Friday, 28 June 2013

Grease me up, I've got a word baby to deliver.

So, for those of you who actually read this blog, you may have noticed that posts from old Facey have been few and far between lately. I've been suffering with the worst case of word constipation ever. No, I'm not going to use the phrase “writers block” because well for one thing I don’t think that “block” gives quite a vivid enough mental image for you. Yep, I’d rather you be thinking that I’m sitting here with a really sore creative gland because it’s busting at the seams with shit, clearly because I've eaten far too much word fibre, and now I’m kilning the literary equivalent of my own house brick.  

You’re welcome.

I've found myself in a particularly strange head-space of late that hasn't really been an environment conducive to producing Because Carrots blog post material. I've had lots of thoughts, lots of ideas and lots of things to say but none that really fit comfortably in the vein of the material that you see gracing the pages here. I’m sure ‘gracing’ is the correct term to use anyhow.

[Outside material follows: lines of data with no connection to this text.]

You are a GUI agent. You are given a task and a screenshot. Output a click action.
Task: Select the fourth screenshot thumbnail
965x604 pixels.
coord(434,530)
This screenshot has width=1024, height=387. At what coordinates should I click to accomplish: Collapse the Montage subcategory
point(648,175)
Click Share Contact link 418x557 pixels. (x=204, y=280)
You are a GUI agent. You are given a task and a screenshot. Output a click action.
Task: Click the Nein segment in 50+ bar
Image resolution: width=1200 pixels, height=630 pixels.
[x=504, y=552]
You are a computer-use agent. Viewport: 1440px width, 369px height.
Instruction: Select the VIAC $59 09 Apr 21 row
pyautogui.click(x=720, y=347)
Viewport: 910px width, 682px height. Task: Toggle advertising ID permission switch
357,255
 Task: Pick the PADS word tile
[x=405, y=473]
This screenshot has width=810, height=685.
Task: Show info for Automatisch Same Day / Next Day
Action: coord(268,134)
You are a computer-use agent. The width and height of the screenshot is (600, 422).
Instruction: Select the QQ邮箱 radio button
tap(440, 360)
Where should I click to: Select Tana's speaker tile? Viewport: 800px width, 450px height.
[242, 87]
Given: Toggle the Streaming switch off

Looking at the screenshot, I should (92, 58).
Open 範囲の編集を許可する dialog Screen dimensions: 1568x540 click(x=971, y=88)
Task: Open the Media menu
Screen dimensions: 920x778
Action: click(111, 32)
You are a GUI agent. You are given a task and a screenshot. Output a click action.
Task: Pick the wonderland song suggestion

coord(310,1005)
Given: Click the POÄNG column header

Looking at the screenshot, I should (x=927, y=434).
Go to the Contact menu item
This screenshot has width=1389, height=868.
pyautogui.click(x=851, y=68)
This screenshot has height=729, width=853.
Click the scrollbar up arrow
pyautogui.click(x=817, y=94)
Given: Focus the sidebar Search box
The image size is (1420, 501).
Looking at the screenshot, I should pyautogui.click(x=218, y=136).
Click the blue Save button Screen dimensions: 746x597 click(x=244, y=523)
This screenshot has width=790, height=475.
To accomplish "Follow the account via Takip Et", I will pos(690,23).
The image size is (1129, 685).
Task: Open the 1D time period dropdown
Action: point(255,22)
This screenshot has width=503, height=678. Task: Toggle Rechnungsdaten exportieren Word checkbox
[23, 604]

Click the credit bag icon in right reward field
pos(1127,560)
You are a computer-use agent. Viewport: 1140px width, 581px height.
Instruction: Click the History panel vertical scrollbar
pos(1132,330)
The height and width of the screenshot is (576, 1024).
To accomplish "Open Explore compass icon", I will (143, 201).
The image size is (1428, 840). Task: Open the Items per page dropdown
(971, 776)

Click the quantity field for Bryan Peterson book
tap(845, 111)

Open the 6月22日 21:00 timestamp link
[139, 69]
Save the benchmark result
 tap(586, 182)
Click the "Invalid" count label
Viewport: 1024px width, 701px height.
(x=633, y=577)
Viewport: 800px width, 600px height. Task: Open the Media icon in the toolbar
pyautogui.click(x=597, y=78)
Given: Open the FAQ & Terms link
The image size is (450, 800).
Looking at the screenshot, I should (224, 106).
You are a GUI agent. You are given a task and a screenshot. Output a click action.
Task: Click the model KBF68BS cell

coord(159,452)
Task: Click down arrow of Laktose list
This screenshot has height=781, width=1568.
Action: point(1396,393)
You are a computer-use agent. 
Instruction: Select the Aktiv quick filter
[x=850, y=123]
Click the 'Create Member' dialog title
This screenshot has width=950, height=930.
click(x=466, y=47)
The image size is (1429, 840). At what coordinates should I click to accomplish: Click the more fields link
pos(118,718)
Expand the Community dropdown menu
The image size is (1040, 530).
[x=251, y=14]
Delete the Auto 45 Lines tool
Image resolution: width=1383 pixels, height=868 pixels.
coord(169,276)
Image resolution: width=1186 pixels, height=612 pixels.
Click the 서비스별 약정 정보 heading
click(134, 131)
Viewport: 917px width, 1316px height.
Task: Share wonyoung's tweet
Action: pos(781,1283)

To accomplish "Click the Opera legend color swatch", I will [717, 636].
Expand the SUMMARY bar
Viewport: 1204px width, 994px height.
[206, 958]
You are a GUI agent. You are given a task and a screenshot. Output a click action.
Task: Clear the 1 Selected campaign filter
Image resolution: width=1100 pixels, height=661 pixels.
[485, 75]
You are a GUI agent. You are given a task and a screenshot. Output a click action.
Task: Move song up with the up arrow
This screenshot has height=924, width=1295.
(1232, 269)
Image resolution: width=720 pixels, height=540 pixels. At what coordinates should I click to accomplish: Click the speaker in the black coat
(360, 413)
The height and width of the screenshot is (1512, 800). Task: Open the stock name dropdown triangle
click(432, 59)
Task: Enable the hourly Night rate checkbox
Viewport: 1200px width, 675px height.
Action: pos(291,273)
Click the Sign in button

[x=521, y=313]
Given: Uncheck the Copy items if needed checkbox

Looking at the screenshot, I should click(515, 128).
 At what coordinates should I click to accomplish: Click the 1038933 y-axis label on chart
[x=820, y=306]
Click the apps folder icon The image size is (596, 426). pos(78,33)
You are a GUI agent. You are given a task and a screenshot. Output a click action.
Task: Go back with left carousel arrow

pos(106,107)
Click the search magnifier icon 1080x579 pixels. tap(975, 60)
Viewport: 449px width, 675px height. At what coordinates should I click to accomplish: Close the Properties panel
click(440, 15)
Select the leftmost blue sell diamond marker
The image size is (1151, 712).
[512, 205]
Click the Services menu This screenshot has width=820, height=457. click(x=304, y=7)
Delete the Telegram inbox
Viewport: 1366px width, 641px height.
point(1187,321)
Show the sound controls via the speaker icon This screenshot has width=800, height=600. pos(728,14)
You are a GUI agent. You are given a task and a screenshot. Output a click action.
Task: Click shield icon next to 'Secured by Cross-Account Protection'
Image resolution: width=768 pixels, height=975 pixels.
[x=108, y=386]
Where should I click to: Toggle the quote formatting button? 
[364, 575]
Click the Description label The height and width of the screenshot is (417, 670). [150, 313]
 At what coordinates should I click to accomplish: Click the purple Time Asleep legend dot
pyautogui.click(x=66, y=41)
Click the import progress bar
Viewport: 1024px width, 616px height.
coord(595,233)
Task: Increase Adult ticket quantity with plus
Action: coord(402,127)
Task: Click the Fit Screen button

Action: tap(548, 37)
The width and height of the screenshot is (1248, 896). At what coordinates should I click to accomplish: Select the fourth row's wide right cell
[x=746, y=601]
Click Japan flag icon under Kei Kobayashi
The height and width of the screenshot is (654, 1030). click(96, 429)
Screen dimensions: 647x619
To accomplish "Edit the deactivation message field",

So in lieu of a usual post from myself, and no this absolutely doesn't count as a “normal post” because so far at least I've only sworn once, you get to play an active part in helping me apply my mental enema. So thanks, thanks for allowing me to have a place to push firmly but gently onward whilst spreading my brain cheeks for me.

And if this doesn't work I’m going to find me some fucking glitter to write with.